◆ **What the exercise asks**
Nothing but the lines from the one containing "Where should I" to the final line of the entries should appear, copied exactly and without pictures.

*** Records for this task ***

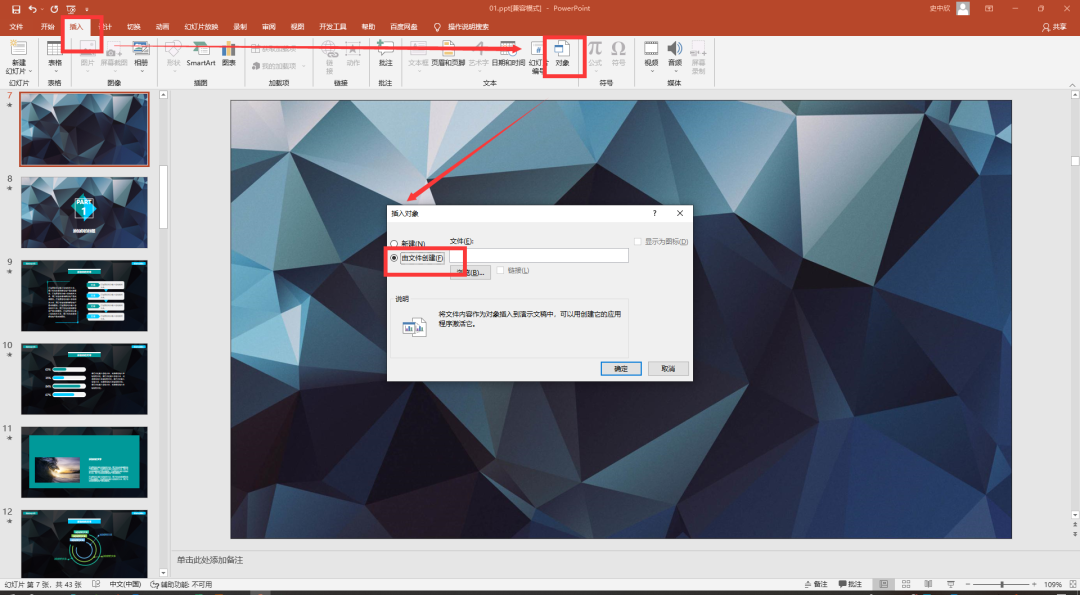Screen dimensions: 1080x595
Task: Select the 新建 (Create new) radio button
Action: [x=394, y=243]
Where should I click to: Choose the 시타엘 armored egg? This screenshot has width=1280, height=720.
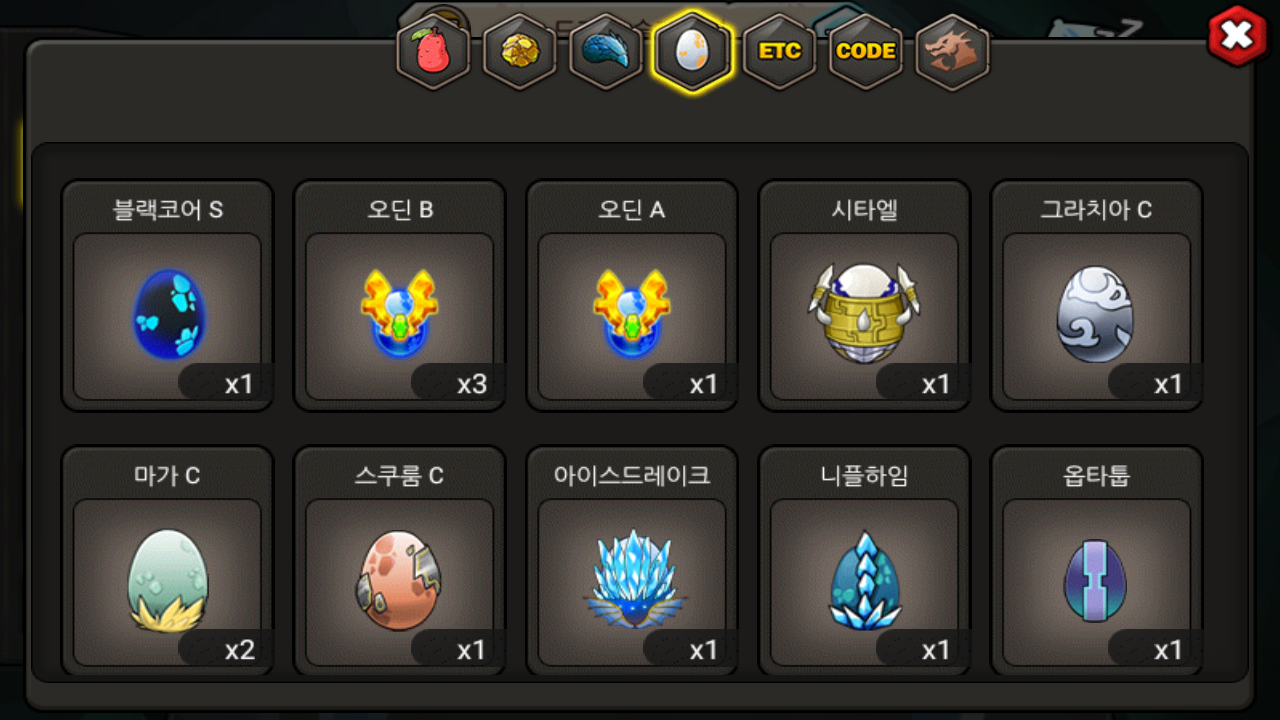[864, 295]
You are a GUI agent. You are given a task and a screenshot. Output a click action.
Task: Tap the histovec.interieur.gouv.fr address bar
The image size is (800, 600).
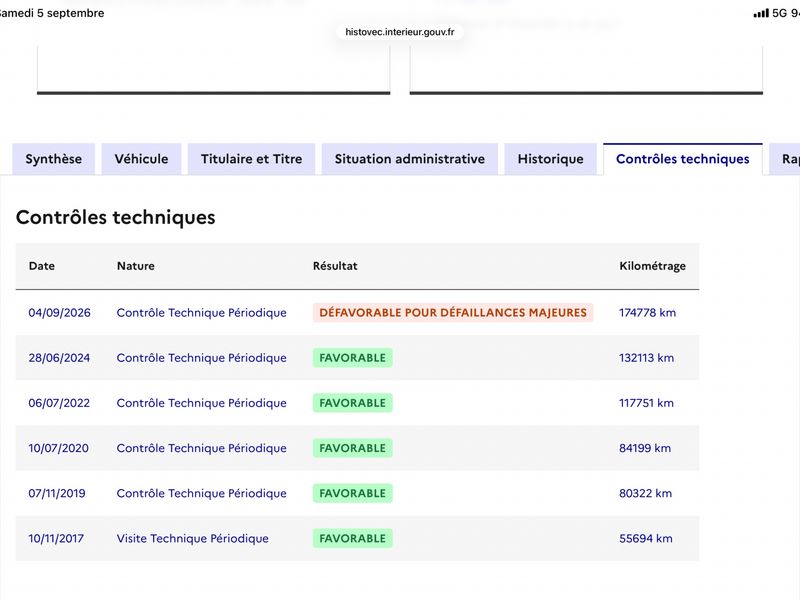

*** End of Records for this task ***

◆ **Written solution**
Where should I click to: Choose the 시타엘 armored egg? This screenshot has width=1280, height=720.
[864, 295]
You are a GUI agent. You are given a task and a screenshot. Output a click action.
Task: Tap the histovec.interieur.gouv.fr address bar
The image size is (800, 600).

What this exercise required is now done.